While we were hanging out, my friend made two comments that didn’t sit well with me.

I told her that we have started actively TTC again after our post mc break because she has really been there every step of the way. She and her hubby have been through a lot of our experience with us–being hopeful for us, being sad with us, being frustrated with us, and whenever I get pregnant (see that positive thinking there?) she will be one of the first people I tell. First, she told me that her co-worker is also TTC. Apparently, this girl is super fertile and got pregnant on the first try with one of her kids and got pregnant while on BC with the other one, so my friend is expecting her to announce any time now. This was followed by a comment that went something like this: “So you and (coworker) will probably be pregnant at the same time and I’m going to hate my life because I’ll have to deal with both of you.”

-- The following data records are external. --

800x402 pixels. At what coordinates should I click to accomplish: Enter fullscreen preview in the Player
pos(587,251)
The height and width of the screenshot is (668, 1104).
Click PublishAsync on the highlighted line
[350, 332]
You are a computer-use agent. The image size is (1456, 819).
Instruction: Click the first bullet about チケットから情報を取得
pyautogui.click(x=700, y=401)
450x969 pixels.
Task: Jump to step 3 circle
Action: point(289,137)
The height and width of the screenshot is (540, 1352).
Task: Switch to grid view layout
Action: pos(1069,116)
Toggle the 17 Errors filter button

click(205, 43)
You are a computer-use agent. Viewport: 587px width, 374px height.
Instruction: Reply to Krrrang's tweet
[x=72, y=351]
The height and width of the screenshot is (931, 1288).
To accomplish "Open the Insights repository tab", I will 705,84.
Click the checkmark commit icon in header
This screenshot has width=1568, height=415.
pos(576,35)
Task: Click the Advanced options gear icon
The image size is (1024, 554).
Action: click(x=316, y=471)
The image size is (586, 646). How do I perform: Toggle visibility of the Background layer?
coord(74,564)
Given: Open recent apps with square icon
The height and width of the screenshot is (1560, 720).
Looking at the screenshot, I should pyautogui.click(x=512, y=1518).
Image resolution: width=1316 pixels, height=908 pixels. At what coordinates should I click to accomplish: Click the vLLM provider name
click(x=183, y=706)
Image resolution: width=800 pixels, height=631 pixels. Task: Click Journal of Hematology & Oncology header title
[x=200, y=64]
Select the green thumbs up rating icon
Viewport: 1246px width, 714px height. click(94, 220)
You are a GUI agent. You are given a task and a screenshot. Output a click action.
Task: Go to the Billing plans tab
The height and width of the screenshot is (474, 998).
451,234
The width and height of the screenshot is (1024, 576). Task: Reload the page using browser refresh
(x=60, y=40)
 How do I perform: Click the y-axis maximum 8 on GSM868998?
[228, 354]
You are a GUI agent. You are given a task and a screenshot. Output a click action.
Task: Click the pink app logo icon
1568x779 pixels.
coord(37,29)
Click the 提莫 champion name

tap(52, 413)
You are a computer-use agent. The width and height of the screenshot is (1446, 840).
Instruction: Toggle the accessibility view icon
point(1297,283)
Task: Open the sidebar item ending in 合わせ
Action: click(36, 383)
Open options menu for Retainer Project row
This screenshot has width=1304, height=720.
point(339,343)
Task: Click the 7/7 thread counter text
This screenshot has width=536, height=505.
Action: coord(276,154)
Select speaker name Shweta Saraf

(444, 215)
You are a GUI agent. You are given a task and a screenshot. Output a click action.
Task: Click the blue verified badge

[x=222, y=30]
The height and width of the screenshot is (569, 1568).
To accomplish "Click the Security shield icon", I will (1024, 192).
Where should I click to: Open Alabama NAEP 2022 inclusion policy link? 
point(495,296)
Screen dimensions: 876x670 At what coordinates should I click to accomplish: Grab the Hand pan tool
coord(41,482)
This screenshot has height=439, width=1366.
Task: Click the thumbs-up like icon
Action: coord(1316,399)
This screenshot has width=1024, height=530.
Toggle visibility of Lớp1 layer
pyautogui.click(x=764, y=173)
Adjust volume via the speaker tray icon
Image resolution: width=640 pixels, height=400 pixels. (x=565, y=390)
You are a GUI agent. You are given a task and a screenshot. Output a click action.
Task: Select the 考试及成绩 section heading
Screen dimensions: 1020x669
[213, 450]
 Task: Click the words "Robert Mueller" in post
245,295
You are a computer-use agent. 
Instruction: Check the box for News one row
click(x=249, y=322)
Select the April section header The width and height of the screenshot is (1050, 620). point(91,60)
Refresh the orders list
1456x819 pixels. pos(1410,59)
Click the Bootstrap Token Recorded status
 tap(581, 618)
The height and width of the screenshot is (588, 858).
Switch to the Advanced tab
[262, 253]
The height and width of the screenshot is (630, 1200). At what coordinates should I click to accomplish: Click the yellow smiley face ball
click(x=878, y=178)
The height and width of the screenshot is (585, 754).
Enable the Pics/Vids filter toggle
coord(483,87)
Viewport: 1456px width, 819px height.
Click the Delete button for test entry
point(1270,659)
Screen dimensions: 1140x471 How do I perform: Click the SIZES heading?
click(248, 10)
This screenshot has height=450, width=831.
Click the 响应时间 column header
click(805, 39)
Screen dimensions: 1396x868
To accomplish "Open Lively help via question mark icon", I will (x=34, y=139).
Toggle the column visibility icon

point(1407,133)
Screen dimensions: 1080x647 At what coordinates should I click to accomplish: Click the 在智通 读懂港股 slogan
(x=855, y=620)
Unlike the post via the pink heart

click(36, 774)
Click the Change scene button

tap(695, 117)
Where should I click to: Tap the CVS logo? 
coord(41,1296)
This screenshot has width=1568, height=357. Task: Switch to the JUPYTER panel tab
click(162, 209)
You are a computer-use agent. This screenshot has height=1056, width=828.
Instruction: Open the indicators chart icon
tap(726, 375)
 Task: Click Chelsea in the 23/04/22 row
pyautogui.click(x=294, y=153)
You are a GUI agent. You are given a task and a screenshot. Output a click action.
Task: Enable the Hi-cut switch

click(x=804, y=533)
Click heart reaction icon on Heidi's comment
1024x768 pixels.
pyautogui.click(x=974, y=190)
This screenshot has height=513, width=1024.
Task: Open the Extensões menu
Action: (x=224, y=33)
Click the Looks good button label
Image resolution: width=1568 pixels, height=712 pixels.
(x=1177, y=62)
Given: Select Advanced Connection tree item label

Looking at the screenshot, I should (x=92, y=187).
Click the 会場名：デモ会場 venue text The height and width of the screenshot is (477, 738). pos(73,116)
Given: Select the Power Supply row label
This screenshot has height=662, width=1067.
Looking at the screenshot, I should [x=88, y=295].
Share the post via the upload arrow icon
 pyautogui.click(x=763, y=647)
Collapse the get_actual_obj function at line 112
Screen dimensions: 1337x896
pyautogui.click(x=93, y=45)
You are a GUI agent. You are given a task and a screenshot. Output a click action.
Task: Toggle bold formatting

Later in the conversation, we told our friends about hubby’s new life plan. Hubby is currently a mechanic and a volunteer firefighter. In September, he will start fire academy which he is really excited about. It is a 240 hour course–Tuesdays and Thursdays for 7 months, and once he is done, he will have enough certifications to get a full time fire job. If he gets a full time fire job, he will make more money than we make combined right now. So we are hoping that he will be able to get a full time fire job because he loves working with the fire department, and if he gets one, I will be able to quit my job whenever we have a baby. My friend was very upset when she had to go back to work after she had her baby, and when we told her about the awesome opportunity that hubby has right now, she said, “If you get to stay home with your baby and I’m still going to work, I will hate you.”

I’m hesitant to write about these things because it makes my friend sound like she is always hateful and unsupportive, which isn’t true, but this kind of attitude and these comments have become more and more frequent. I know she’s been having a rough time lately (fighting with hubby and PPD) and that makes her negative, but these two comments really cut me down to the very center of my heart. She has essentially had everything handed to her when it came to TTC, and she is not allowed to resent me when I get  pregnant! Am I so wrong to expect the same love and support I gave her? I just can’t believe she would talk about how inconvenient it would be for her if I got pregnant, when she knows what all hubby and I have been through.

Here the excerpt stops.